Instructions to follow: For the entries below, report every line that includes the word "agent".

Records for the exercise:

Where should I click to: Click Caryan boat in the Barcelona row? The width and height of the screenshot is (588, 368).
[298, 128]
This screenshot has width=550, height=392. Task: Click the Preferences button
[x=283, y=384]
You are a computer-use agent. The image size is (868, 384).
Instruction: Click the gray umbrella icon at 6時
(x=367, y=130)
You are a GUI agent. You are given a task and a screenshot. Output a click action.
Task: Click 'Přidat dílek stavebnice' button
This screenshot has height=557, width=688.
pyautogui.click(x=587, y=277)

...

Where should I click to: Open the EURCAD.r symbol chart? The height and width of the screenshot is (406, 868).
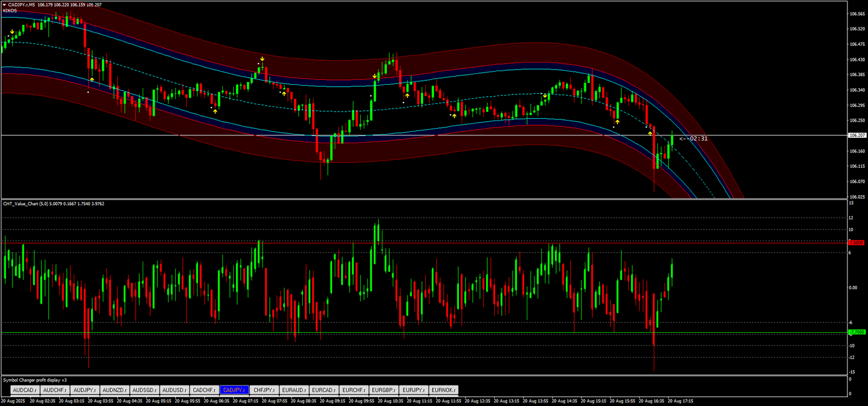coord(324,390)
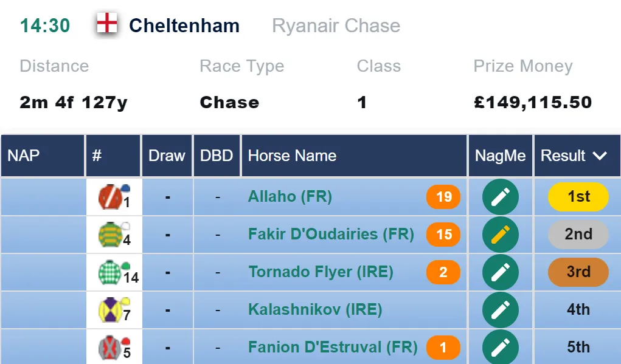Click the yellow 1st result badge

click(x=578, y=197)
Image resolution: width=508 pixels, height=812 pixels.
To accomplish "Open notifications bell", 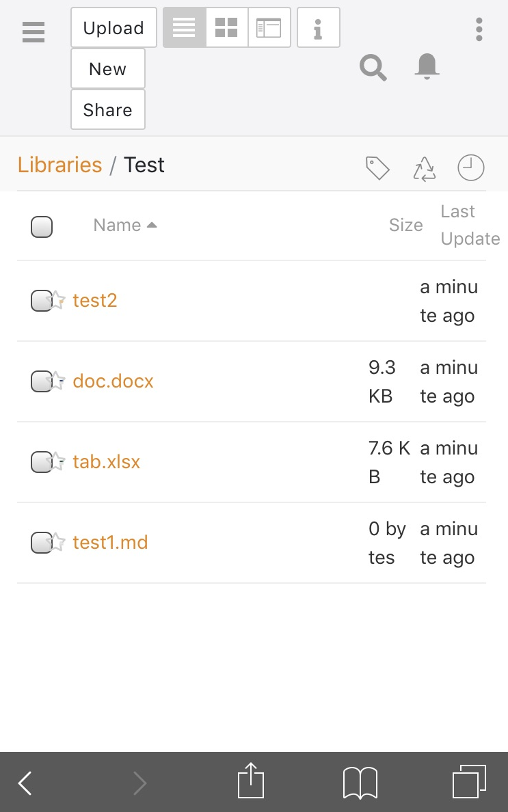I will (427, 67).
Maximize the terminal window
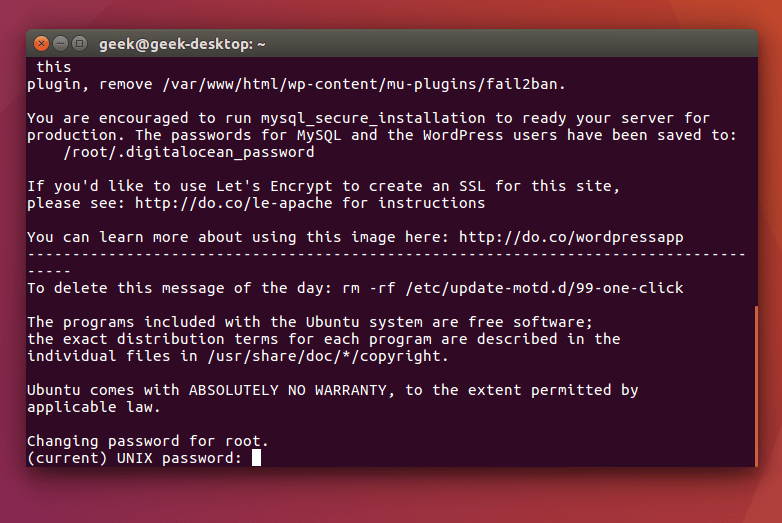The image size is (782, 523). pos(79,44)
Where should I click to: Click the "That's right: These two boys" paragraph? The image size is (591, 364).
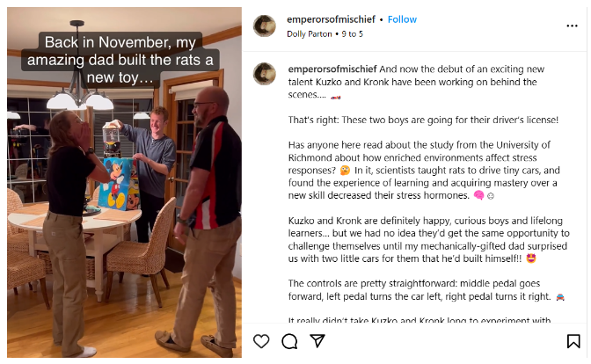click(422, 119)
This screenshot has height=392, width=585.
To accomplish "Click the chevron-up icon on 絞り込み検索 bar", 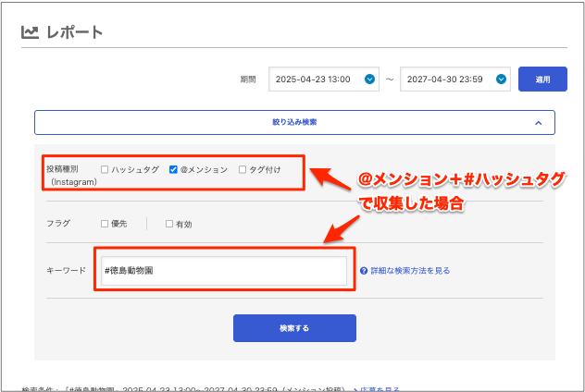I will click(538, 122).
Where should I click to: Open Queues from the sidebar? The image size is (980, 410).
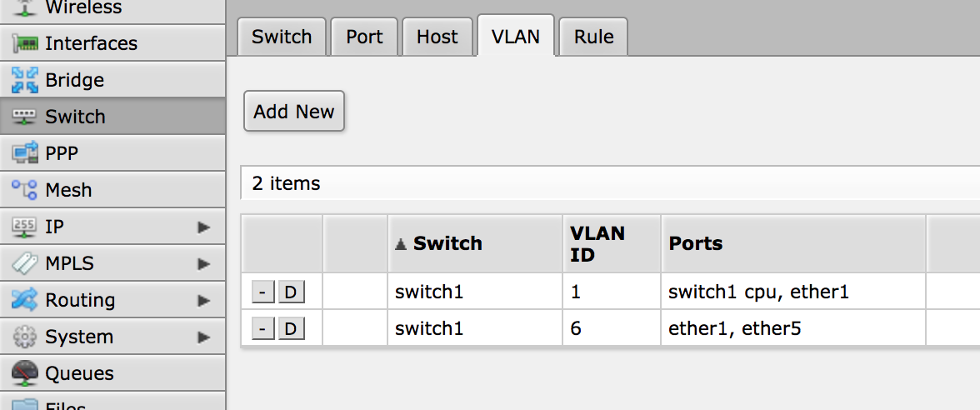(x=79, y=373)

Answer for this exercise:
You are a computer-use agent. The image size is (868, 384).
You are a GUI agent. You are given a task and a screenshot. Output a click action.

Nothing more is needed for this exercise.